Omitting all pictures, copy word for word the lines from the line containing "You are a GUI" through the final line of the entries.

++++ RECORD EXTRACTS ++++

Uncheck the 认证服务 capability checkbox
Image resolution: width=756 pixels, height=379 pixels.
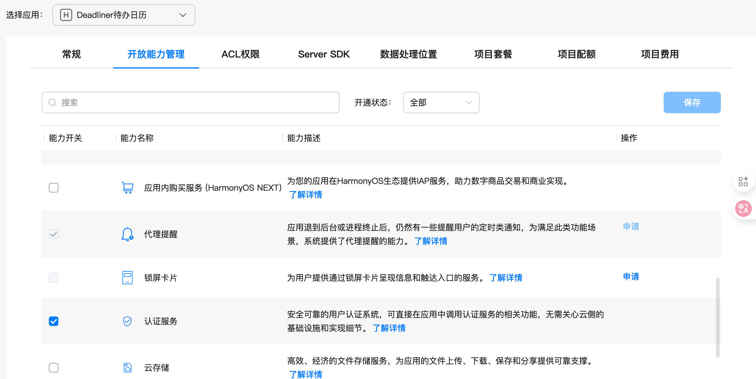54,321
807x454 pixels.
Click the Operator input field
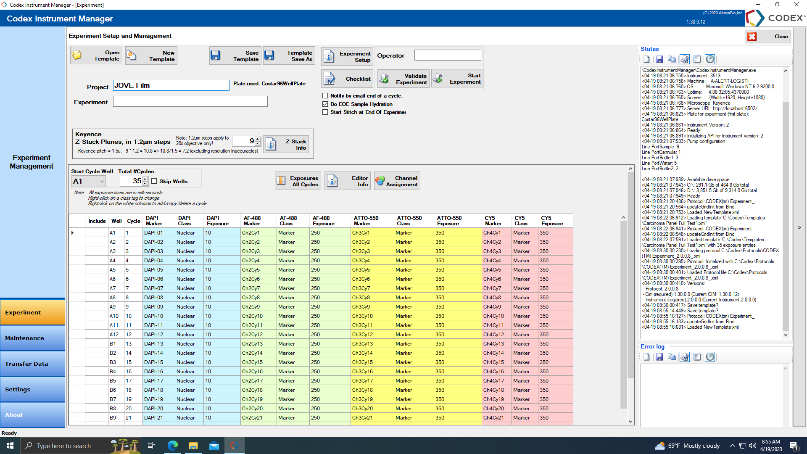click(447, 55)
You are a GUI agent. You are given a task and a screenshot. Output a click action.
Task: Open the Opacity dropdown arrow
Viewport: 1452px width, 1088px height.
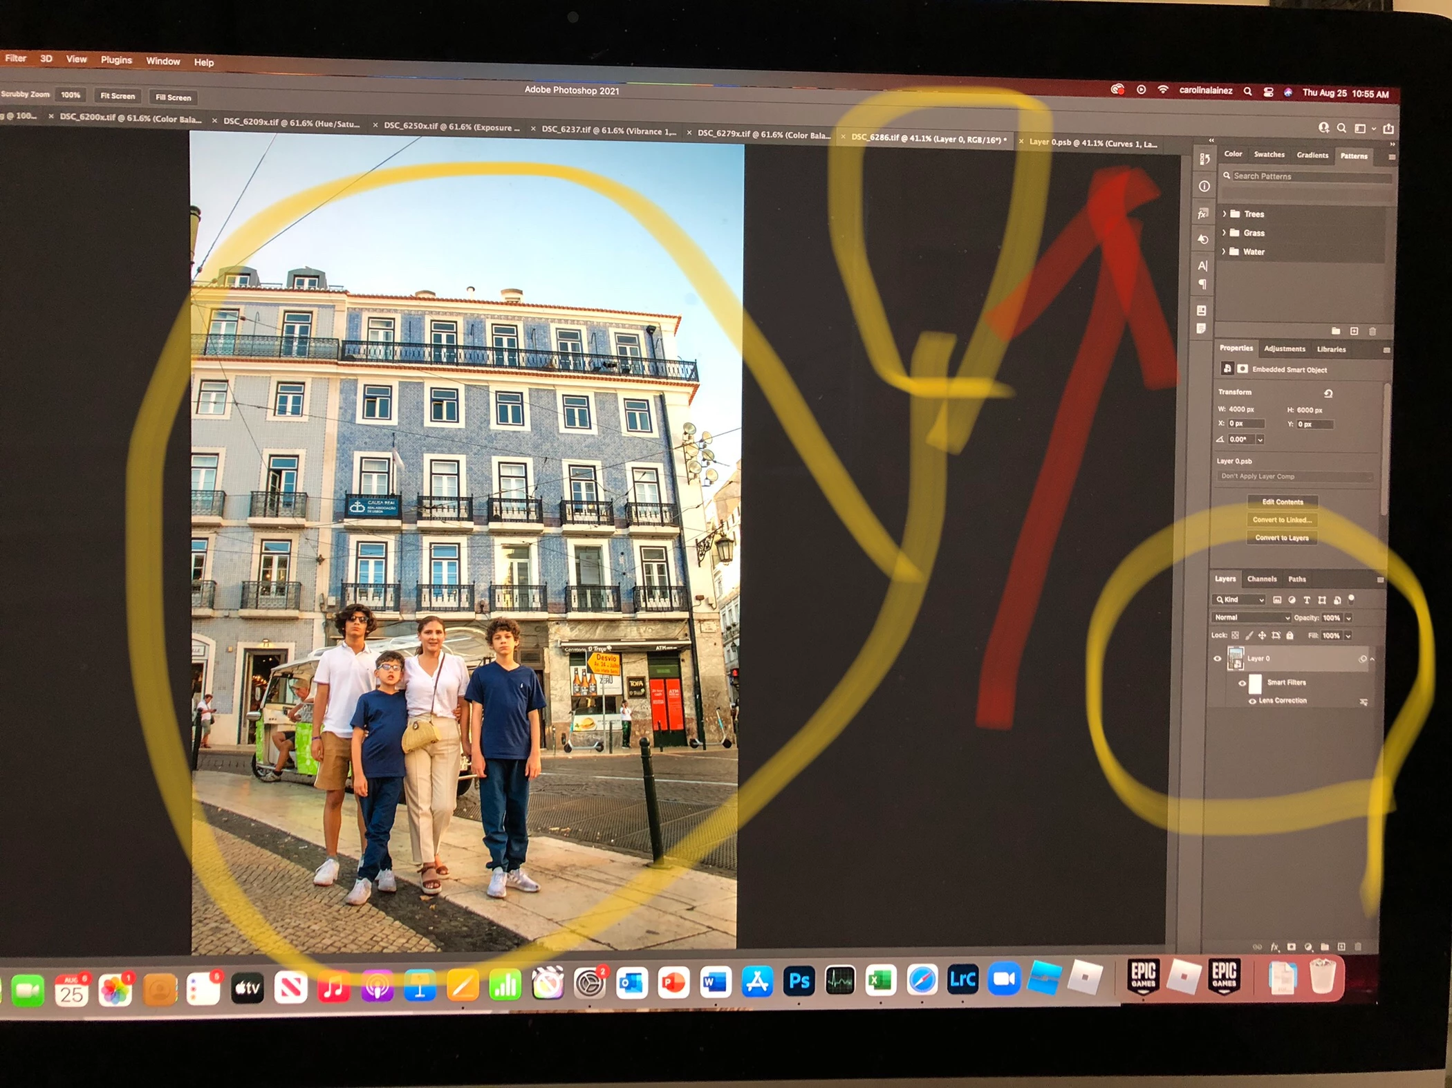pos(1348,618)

++++

▸ **FINAL ANSWER**
You are a GUI agent. You are given a task and a screenshot. Output a click action.
Task: Open the Opacity dropdown arrow
Viewport: 1452px width, 1088px height.
pos(1348,618)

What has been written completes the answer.